The kingdom of Bahrain (rated “BBB-”) has developed into a seasoned and popular issuer, tapping local and international capital markets in 2015 for a record amount of debt. Bahrain raised 800m in Bahraini dinars and 1.5bn in US dollars, as the kingdom sought to strengthen its economy and finance its growing deficit, which is estimated to reach 12% of GDP in 2015 amid falling oil prices. The timeline of the funding was well planned, as the kingdom, acting through the Central Bank of Bahrain, issued its debt across multiple tranches. These ranged from two-year to ten-year papers, with the government responding positively to regional demand for medium-duration maturities in light of a potential rise in interest rates. The new issues proved to be successful as measured by their oversubscription and subsequent positive performance in the secondary market; a remarkable feat given that liquidity had dried up in the GCC due to lower oil prices and that market sentiment was affected by the uncertainties surrounding a rate hike.
To put this into perspective, Bahrain had to increase the size of one of its issues by BD100m ($263.5m), around 66%, to accommodate excess demand. Most of the Bahraini dinar debt was absorbed by Bahraini institutions, including locally-domiciled banks and insurance companies, as well as funds; with some demand from Saudi and, to a lesser extent, the UAE. It was the first time that local bonds and sukuk (Islamic bonds) were listed on the Bahrain Bourse in order to increase liquidity and improve market sentiment. The minimum issue size was lowered to BD500 ($1320) to encourage retail investors to participate in this asset class, where a majority of the issues have a nominal minimum size of $200,000. This also changed the dynamics of trading local bonds, with traditional “buy-and-hold” investors becoming more active. Given that over BD4m ($10.5m) of Bahraini debt was traded on the Bahrain Bourse in 2015, it appears that the government’s efforts to stimulate a more liquid and transparent market are proving to be effective.
At the same time, the government was successful in establishing a well-covered yield curve, thus complementing the thriving BD1.6bn ($4.2bn) Treasury bill market, and giving other Bahraini borrowers a benchmark. This proved useful for local corporates such as BBK and Ahli United Bank, which issued US dollar-denominated debt in 2015, with Aluminium Bahrain (Alba) a likely candidate for 2016. Earlier, Bahrain Commercial Facilities Company borrowed BD20m ($52.7m) in a rare Bahraini dinar bond issuance for a corporate entity in 2014. Previously, without a developed domestic bond market, most borrowers had few alternatives to bank loans, and were forced to pay high premiums to access international capital markets. The issues also gave local pension funds the opportunity to invest in Bahraini bonds.
Nevertheless, Bahrain’s borrowing amid a low oil price regime has begun to challenge its investment grade rating. The 10-year credit default swaps rates on Bahrain, for example, soared from 220 bps to 370 bps over the space of just one year. Debt- to-GDP stands at 53%, and Bahrain’s budget for 2015 includes a deficit of BD1.5bn ($4bn), with a further BD1.5bn ($4bn) expected in 2016, representing 12% and 11% of GDP, respectively.

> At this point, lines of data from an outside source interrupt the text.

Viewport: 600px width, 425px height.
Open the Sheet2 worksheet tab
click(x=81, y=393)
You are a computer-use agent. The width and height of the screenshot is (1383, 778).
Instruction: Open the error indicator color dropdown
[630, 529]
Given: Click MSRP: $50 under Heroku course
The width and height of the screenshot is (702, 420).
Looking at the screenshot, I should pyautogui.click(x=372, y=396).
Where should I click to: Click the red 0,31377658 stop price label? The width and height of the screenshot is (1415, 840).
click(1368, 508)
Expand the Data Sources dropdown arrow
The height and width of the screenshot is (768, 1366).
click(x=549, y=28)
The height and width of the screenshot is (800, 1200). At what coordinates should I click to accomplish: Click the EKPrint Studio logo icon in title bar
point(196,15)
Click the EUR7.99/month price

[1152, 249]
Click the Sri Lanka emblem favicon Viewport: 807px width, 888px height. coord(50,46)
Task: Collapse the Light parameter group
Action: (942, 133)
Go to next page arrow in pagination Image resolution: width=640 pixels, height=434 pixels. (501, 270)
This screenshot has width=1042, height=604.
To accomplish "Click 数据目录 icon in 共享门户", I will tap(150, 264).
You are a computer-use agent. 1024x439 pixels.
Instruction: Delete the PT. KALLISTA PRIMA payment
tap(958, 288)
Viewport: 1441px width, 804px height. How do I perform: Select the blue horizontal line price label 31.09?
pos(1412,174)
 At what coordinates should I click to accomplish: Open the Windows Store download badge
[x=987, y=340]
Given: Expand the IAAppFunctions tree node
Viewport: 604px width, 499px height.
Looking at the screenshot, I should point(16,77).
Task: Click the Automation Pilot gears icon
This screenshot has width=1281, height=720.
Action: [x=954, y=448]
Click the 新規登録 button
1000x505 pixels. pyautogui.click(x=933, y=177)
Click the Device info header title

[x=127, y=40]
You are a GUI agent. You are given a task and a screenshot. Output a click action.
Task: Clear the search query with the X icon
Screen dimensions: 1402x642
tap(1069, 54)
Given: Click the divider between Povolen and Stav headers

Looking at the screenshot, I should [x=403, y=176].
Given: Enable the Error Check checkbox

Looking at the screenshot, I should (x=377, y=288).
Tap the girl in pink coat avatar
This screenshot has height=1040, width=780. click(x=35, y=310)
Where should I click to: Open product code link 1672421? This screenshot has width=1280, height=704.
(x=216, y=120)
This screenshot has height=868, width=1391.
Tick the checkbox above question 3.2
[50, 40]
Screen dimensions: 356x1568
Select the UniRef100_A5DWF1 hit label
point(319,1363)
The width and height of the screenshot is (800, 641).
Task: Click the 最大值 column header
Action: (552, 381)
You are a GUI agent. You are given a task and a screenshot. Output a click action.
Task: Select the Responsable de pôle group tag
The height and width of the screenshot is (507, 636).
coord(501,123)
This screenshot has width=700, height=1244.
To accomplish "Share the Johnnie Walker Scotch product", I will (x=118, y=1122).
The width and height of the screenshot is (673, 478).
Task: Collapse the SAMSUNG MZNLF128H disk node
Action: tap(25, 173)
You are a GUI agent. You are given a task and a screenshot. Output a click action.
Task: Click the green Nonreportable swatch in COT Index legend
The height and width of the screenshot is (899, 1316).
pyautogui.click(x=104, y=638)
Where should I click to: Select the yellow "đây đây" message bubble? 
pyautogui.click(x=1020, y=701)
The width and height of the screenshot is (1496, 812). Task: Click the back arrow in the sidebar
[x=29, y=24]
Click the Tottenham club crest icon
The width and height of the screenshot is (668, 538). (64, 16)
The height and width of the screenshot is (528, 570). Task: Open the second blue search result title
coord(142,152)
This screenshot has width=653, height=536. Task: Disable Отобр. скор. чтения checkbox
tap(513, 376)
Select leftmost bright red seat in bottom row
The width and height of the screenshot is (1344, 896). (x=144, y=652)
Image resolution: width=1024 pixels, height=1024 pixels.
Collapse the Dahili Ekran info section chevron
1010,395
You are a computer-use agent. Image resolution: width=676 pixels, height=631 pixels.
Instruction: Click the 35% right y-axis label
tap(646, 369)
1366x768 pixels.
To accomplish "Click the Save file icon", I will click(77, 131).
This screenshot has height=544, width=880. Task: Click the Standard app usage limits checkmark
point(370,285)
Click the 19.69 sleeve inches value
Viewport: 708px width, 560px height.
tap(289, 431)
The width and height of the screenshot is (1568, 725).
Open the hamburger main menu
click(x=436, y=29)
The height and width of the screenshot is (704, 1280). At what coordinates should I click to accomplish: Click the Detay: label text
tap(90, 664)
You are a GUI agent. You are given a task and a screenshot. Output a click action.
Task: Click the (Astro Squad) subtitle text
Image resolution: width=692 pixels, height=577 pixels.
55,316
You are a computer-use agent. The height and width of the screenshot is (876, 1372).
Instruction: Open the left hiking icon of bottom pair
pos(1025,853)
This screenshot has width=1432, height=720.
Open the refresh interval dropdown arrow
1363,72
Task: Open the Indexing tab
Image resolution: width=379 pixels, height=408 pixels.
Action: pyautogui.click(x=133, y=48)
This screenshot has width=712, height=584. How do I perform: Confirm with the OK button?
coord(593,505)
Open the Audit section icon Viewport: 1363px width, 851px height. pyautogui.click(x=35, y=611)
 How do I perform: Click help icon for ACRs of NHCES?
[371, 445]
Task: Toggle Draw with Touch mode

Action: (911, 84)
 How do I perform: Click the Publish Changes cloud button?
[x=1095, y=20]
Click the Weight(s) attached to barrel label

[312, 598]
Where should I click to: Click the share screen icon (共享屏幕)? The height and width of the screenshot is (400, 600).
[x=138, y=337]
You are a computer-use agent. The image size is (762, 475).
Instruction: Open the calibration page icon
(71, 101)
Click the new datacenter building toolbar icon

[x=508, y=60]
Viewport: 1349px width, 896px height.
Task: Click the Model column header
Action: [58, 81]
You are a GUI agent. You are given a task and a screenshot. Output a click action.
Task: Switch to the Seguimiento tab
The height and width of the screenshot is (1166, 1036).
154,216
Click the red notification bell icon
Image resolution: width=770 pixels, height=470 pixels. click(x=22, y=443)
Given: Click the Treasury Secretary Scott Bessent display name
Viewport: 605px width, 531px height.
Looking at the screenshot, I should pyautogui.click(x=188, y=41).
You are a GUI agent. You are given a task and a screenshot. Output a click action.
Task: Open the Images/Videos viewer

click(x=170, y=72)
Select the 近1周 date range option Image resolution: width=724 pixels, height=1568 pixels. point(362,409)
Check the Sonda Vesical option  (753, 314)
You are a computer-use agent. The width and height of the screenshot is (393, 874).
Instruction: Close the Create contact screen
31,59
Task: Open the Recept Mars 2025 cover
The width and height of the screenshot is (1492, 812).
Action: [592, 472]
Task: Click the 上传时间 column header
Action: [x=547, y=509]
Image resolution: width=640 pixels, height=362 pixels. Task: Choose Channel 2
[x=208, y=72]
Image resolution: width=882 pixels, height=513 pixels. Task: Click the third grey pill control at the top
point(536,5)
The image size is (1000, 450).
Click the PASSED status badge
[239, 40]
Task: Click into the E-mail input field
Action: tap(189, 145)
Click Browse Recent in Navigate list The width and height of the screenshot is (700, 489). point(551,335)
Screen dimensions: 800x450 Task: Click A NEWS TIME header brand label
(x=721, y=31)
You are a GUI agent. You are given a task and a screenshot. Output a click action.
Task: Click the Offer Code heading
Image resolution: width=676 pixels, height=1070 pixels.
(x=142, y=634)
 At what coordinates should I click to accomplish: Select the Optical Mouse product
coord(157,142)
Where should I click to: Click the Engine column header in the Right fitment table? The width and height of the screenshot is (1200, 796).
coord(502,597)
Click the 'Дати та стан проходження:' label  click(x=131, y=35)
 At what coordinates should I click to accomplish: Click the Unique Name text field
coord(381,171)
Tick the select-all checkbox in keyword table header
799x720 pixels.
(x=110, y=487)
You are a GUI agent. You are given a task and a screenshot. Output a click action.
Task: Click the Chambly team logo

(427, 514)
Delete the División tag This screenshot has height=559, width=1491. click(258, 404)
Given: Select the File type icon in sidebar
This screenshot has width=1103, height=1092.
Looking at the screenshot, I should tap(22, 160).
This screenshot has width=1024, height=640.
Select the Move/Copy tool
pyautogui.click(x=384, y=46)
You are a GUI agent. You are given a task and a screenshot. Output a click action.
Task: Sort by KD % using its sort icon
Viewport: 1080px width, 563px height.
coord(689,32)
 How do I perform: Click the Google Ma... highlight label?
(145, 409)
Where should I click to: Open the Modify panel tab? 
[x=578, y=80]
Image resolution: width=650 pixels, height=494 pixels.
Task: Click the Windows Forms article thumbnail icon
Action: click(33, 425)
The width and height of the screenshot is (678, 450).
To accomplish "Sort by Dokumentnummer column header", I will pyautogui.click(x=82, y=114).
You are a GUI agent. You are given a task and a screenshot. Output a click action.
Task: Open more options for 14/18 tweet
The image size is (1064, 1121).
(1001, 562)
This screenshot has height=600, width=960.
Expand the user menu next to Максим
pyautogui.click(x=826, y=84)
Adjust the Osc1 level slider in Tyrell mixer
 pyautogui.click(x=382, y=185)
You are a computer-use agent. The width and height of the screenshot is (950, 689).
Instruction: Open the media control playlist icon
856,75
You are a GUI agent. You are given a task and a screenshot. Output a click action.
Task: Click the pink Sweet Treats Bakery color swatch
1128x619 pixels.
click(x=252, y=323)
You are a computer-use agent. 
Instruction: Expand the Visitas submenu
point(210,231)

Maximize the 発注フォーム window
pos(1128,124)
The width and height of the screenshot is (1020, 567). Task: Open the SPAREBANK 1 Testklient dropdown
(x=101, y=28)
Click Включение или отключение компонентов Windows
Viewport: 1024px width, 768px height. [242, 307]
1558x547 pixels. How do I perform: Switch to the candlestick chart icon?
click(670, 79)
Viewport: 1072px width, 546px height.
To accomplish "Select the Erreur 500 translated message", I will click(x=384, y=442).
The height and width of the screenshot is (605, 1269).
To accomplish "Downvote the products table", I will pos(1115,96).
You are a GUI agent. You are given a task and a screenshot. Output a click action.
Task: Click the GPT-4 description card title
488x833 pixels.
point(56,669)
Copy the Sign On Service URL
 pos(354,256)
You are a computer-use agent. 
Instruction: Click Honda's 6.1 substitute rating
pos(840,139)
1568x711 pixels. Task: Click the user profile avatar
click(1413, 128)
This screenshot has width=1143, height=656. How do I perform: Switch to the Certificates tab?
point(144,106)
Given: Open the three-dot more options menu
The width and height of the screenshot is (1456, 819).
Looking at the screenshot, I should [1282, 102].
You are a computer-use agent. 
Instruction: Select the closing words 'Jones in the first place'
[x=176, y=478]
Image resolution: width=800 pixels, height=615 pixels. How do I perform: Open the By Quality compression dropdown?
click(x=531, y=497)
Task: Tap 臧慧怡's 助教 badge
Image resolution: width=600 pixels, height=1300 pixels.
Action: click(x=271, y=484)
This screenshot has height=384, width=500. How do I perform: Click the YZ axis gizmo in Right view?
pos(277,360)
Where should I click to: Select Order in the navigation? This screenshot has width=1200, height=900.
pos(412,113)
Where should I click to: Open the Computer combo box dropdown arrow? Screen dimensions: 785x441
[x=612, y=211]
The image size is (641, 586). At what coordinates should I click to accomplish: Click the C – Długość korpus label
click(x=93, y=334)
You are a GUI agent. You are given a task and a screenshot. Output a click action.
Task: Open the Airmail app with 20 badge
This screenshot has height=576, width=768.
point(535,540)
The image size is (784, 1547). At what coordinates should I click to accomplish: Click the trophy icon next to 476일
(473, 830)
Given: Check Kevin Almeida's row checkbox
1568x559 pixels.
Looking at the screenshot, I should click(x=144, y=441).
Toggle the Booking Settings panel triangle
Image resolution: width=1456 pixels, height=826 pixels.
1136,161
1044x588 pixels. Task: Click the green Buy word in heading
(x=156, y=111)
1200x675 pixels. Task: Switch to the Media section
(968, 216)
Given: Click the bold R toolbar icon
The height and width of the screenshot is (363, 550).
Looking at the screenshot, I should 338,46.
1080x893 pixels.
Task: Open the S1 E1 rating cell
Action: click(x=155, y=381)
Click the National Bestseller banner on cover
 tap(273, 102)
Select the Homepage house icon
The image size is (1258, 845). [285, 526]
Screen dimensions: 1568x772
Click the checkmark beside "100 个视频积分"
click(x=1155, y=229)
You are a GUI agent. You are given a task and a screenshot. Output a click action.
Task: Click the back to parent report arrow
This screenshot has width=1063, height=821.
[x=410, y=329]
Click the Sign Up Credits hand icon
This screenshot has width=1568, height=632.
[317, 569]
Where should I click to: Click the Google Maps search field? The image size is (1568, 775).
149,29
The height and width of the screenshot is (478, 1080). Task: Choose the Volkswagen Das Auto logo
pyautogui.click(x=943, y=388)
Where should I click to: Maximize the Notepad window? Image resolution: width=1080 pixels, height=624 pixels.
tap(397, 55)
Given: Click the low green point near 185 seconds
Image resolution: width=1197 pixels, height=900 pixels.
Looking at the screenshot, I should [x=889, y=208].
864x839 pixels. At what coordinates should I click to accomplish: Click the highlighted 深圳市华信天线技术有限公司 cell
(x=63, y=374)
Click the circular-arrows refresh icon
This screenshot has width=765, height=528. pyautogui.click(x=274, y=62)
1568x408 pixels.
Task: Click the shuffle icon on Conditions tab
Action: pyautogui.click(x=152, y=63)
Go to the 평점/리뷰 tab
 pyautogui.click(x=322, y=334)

However, the kingdom has been proactive in addressing the challenges through policy responses that included cutting subsidies on meat, as well as pension reforms, while Bahrain’s parliament called for a debt ceiling of 60% of GDP. The kingdom still has ample room to continue improving its credit profile through further subsidy cuts before more stringent measures are implemented. We thus expect Bahraini bonds to generate positive returns in 2016, albeit running below their yield to maturity. The following year should be slightly better, with Bahrain generating above-average returns over a five-year period.